---------- MATERIAL SUPPLIED ----------

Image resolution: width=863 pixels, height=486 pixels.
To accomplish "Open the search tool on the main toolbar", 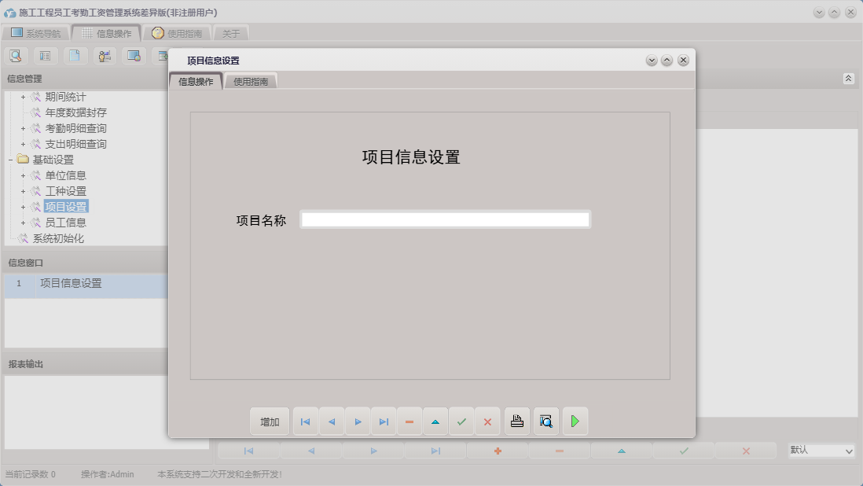I will click(x=16, y=55).
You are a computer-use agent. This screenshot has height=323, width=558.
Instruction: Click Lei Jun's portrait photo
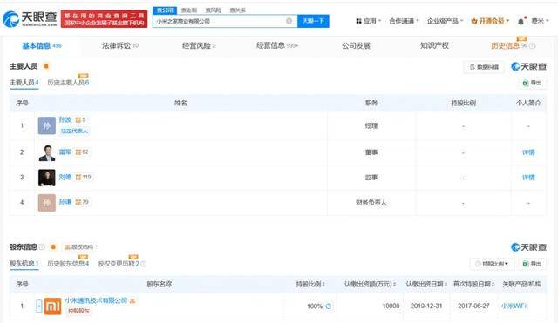47,153
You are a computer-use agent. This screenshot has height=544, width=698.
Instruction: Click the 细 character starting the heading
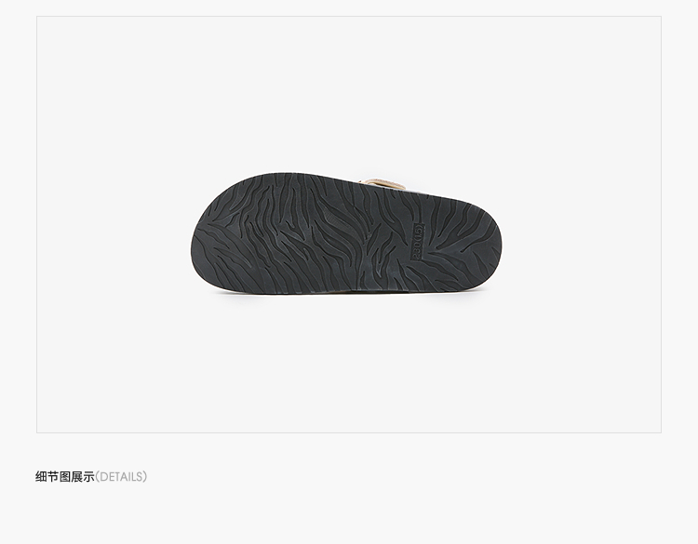(x=41, y=477)
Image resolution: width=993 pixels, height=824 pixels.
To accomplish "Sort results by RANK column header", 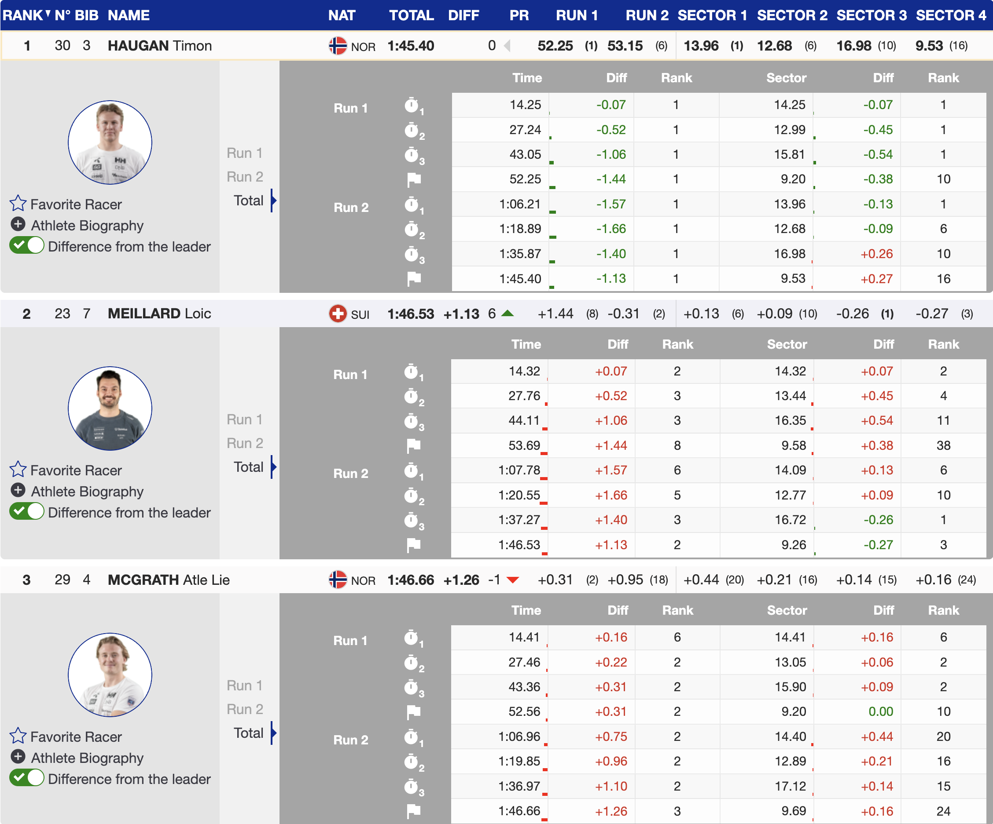I will point(23,15).
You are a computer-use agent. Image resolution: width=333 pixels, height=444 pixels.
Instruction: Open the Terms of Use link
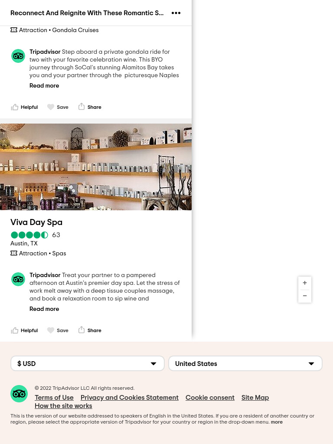coord(54,398)
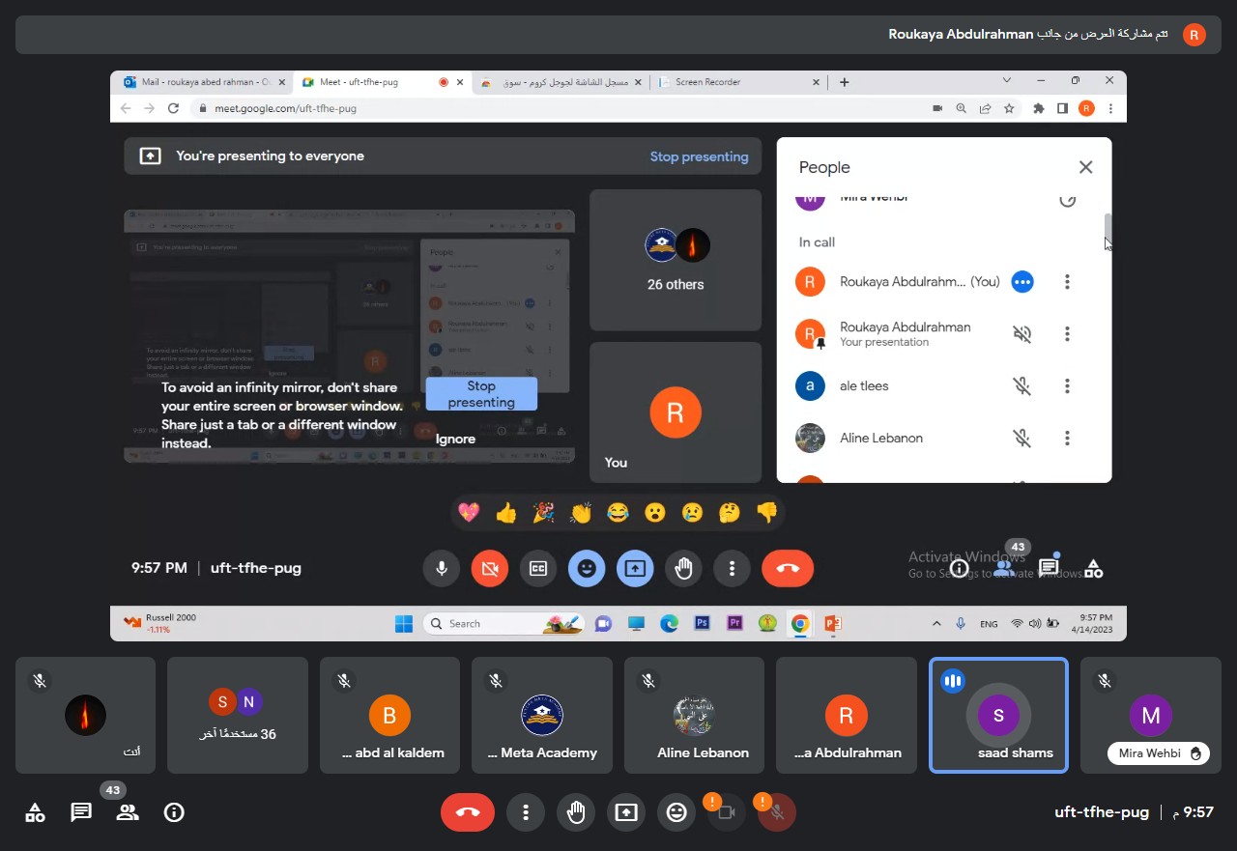This screenshot has height=851, width=1237.
Task: Send the thumbs up emoji reaction
Action: (505, 513)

----------

AIM OF THE EXERCISE — Reproduce verbatim every line from the one containing "You are a computer-use agent. Image" through the final line above, including both of these lines. Omit the pictures from your answer.

ANSWER TO THIS EXERCISE —
You are a computer-use agent. Image resolution: width=333 pixels, height=444 pixels.
Instruction: Open the Terms of Use link
coord(54,398)
This screenshot has height=851, width=1237.
Task: Send the thumbs up emoji reaction
Action: (505, 513)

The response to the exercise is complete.